Target position records

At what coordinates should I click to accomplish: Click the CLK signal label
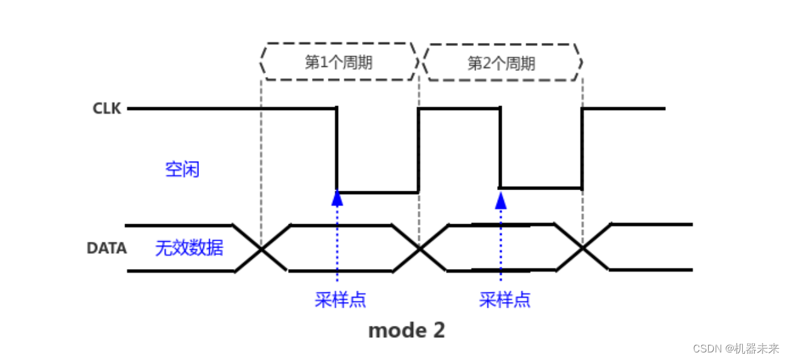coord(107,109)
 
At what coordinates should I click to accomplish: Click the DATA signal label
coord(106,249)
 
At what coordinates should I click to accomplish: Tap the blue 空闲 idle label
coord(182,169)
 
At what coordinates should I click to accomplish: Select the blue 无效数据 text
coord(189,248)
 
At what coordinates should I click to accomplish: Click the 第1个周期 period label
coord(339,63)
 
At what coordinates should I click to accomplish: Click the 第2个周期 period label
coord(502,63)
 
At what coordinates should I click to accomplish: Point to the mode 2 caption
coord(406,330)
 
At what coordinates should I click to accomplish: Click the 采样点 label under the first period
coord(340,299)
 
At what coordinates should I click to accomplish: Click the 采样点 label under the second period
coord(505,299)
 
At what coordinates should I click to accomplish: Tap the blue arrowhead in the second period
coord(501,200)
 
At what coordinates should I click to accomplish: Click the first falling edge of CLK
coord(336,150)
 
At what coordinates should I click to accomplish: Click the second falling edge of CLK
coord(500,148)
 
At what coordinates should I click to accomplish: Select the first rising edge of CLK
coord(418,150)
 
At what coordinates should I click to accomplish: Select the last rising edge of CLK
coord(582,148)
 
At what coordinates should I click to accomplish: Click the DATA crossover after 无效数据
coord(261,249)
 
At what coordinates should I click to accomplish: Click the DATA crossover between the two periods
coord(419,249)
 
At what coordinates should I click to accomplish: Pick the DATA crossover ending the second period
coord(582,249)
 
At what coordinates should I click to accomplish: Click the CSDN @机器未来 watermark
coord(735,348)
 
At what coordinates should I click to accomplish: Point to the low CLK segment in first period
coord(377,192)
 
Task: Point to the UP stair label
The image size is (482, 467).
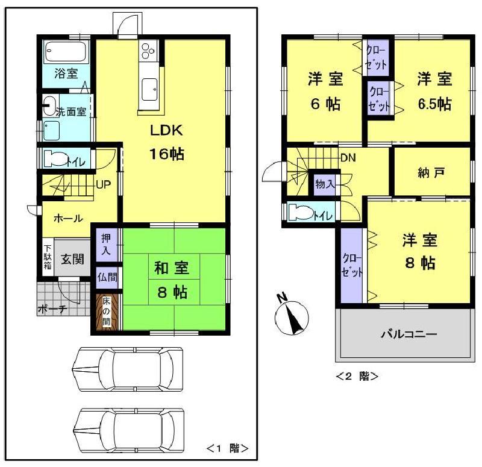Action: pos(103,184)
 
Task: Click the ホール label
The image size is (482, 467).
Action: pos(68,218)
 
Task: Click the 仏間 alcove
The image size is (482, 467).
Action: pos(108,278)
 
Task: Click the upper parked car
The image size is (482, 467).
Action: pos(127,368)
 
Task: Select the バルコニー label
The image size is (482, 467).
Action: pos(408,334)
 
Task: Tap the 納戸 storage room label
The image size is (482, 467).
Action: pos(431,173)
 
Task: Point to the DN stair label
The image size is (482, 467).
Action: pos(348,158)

* * *

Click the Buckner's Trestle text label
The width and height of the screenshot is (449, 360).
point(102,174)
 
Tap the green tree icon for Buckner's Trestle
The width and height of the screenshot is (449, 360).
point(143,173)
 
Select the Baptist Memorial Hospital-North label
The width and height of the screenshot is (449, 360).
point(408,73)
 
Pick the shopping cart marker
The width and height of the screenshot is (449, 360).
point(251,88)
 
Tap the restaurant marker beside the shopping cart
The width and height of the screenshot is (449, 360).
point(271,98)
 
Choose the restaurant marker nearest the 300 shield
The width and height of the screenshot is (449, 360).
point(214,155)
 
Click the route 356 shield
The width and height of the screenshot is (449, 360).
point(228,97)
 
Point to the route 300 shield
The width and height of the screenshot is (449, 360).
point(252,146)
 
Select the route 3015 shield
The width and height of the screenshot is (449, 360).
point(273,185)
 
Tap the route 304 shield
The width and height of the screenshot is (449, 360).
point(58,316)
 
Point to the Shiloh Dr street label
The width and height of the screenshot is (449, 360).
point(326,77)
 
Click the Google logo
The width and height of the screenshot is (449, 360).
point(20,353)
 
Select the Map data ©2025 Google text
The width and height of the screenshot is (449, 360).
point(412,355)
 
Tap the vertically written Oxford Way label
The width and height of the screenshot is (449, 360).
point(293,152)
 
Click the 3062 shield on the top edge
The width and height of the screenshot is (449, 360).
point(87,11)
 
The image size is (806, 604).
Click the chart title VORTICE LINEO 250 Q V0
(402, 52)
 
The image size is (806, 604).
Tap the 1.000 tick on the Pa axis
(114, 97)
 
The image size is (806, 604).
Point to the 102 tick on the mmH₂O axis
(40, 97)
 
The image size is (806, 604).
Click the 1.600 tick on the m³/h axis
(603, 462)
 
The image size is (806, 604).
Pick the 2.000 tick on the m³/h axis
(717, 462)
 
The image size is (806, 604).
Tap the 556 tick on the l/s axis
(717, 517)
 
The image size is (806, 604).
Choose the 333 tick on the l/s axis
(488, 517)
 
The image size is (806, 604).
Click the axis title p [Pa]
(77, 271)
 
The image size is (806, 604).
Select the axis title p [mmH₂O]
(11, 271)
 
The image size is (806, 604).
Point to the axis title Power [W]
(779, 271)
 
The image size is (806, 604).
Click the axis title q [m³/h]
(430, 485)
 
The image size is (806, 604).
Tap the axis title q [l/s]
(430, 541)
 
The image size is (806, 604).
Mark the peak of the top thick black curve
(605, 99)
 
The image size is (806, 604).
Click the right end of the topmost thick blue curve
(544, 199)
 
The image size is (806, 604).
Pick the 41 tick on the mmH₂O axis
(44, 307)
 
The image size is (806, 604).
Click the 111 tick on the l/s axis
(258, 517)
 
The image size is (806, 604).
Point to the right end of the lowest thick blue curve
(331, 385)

==

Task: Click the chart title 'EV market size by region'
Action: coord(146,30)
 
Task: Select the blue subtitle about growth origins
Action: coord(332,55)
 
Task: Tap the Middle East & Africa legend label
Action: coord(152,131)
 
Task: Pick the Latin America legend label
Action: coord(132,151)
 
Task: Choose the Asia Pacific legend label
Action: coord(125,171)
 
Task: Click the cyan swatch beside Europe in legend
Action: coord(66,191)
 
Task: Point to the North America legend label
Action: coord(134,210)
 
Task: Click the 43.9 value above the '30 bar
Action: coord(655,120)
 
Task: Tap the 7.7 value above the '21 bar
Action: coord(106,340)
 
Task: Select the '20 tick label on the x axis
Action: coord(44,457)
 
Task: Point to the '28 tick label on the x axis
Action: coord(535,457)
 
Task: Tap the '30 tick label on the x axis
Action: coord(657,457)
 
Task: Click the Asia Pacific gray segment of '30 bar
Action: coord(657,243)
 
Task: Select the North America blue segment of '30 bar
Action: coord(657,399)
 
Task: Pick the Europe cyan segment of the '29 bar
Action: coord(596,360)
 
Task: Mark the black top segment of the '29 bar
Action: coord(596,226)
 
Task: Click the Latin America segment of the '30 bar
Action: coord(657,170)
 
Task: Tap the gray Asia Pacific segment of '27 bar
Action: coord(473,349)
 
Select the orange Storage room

[What is needed] Pull out every line in the entries above that contains the word "Pick", and list each such line in full.

[Result of the task]
At what coordinates should I click to accomplish: Pick the DATA crossover ending the second period
Pick the shopping cart marker
Pick the 2.000 tick on the m³/h axis
Pick the 41 tick on the mmH₂O axis
Task: Pick the Latin America legend label
Task: Pick the Europe cyan segment of the '29 bar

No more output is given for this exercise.